• EXERCISE: The lines below are to be quoted exactly, from the first through the one that contains "[Next] (142, 397)".

__________

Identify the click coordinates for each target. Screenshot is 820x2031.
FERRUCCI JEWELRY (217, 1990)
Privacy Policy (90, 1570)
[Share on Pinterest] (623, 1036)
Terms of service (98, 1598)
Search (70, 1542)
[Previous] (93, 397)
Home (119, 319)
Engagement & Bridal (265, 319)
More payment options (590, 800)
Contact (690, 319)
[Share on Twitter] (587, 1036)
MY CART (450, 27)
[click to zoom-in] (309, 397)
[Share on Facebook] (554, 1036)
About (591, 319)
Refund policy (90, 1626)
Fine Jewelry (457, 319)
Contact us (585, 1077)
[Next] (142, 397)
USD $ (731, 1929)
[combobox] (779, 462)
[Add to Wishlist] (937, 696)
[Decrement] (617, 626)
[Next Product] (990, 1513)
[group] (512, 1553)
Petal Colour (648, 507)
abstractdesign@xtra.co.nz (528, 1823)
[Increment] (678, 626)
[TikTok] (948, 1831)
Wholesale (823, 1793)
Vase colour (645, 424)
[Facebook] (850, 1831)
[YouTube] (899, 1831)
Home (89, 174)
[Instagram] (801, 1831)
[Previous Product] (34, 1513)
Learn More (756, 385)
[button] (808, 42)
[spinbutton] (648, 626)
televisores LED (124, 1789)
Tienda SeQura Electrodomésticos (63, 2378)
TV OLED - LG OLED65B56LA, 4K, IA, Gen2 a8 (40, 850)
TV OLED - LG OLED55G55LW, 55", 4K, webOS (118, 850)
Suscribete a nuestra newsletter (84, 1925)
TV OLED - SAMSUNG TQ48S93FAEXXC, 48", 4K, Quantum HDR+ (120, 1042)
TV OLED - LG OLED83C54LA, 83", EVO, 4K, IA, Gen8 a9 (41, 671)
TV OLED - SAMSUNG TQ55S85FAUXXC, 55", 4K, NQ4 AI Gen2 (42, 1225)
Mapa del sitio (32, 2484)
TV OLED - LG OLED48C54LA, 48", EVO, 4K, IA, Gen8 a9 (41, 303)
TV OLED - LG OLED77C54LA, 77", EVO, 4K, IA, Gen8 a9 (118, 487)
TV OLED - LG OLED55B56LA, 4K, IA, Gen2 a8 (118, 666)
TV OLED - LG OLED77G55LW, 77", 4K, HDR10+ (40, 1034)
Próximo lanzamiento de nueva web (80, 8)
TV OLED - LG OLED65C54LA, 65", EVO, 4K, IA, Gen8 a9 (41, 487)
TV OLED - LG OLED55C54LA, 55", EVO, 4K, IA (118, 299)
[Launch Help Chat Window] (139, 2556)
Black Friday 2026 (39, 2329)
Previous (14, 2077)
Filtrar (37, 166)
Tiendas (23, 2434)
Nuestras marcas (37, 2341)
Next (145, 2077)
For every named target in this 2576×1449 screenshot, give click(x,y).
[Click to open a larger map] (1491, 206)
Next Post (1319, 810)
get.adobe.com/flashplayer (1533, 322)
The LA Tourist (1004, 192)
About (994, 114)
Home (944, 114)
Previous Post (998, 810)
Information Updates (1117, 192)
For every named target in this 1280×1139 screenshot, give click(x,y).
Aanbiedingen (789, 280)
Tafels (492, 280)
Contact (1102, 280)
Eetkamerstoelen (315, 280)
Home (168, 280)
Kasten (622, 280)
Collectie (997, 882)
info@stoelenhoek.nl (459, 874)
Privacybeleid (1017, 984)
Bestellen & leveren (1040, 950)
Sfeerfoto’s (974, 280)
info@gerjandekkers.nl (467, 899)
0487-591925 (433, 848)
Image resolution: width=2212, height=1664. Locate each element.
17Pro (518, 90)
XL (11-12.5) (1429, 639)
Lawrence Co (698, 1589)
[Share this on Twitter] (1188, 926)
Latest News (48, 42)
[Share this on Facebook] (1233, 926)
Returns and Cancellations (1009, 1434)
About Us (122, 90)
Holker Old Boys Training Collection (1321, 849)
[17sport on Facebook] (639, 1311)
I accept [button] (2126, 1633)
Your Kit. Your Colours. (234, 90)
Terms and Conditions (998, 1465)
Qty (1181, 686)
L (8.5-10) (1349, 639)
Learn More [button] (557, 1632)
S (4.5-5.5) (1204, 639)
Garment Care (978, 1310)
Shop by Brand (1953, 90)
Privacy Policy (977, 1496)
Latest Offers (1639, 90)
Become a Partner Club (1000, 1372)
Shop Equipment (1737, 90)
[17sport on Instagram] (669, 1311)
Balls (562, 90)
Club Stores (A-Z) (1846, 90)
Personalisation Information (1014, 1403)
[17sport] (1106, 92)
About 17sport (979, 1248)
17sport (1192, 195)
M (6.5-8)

__________

• RESULT BELOW:
Identify the click coordinates for each target. Screenshot is 820x2031.
FERRUCCI JEWELRY (217, 1990)
Privacy Policy (90, 1570)
[Share on Pinterest] (623, 1036)
Terms of service (98, 1598)
Search (70, 1542)
[Previous] (93, 397)
Home (119, 319)
Engagement & Bridal (265, 319)
More payment options (590, 800)
Contact (690, 319)
[Share on Twitter] (587, 1036)
MY CART (450, 27)
[click to zoom-in] (309, 397)
[Share on Facebook] (554, 1036)
About (591, 319)
Refund policy (90, 1626)
Fine Jewelry (457, 319)
Contact us (585, 1077)
[Next] (142, 397)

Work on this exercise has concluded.